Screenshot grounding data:
+===+

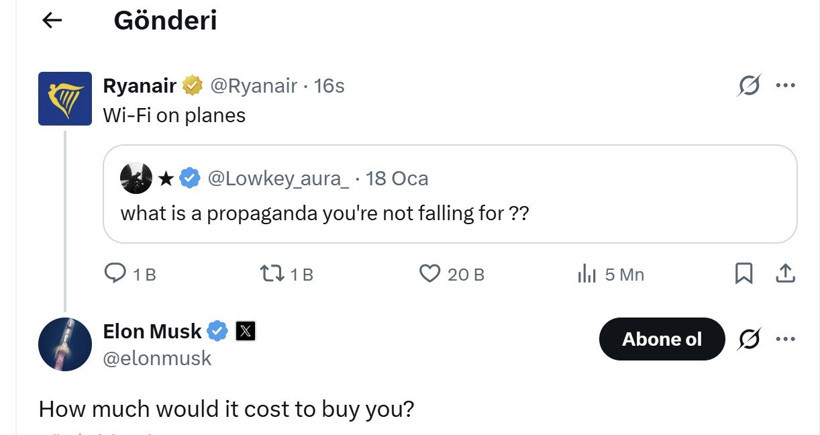Viewport: 820px width, 435px height.
Task: Open the Ryanair display name link
Action: tap(140, 86)
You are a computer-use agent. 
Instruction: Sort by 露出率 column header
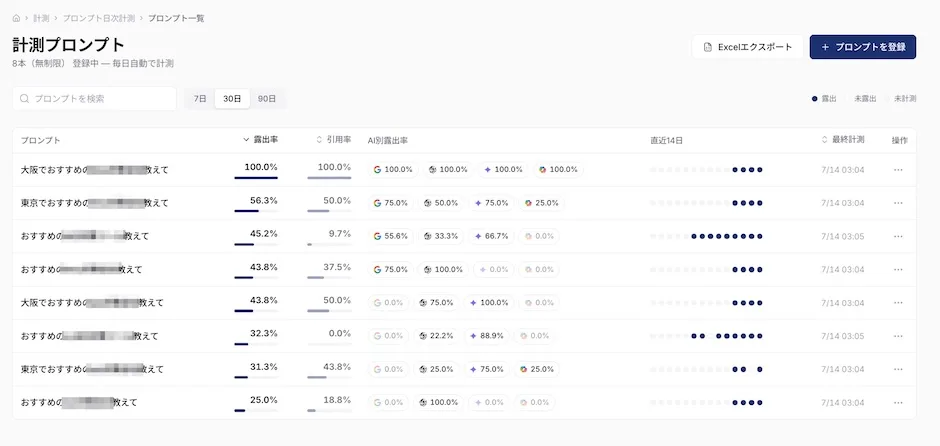tap(260, 140)
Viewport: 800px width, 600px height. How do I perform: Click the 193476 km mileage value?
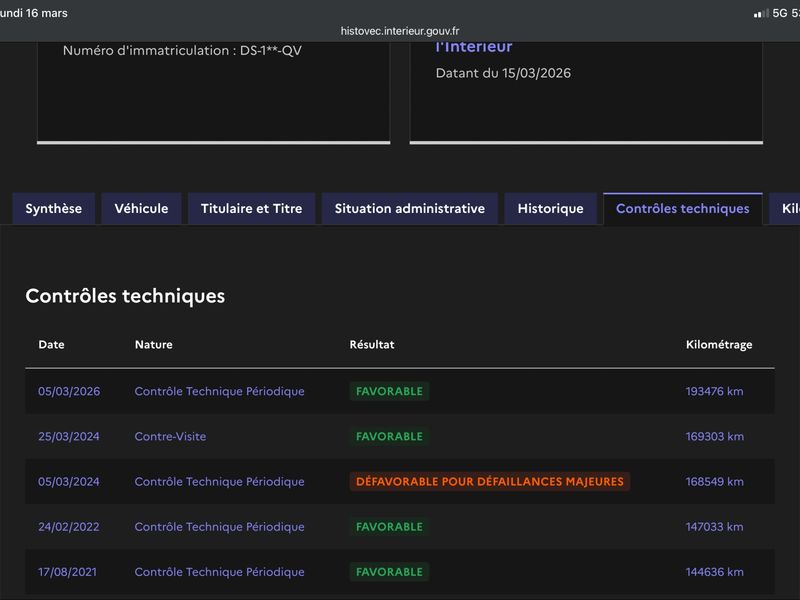point(714,391)
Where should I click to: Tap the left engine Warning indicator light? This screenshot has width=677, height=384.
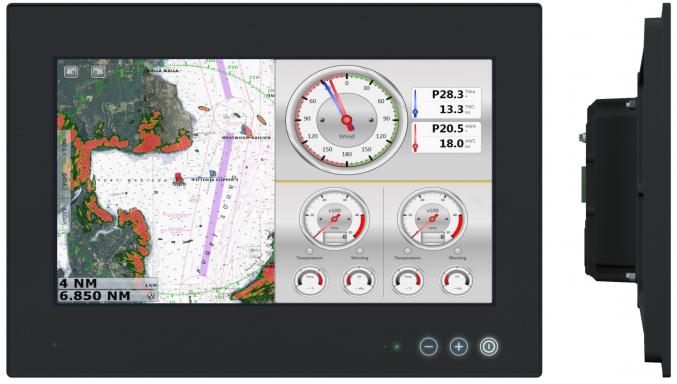[359, 251]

+===+

Problem to solve: Hand back exactly the lines from the one with "Viewport: 800px width, 600px" through the last line of the data above, both ends included, with every picture left out.

Response area:
Viewport: 800px width, 600px height. How do I perform: Click the 193476 km mileage value?
point(714,391)
Where should I click to: Tap the left engine Warning indicator light? This screenshot has width=677, height=384.
[359, 251]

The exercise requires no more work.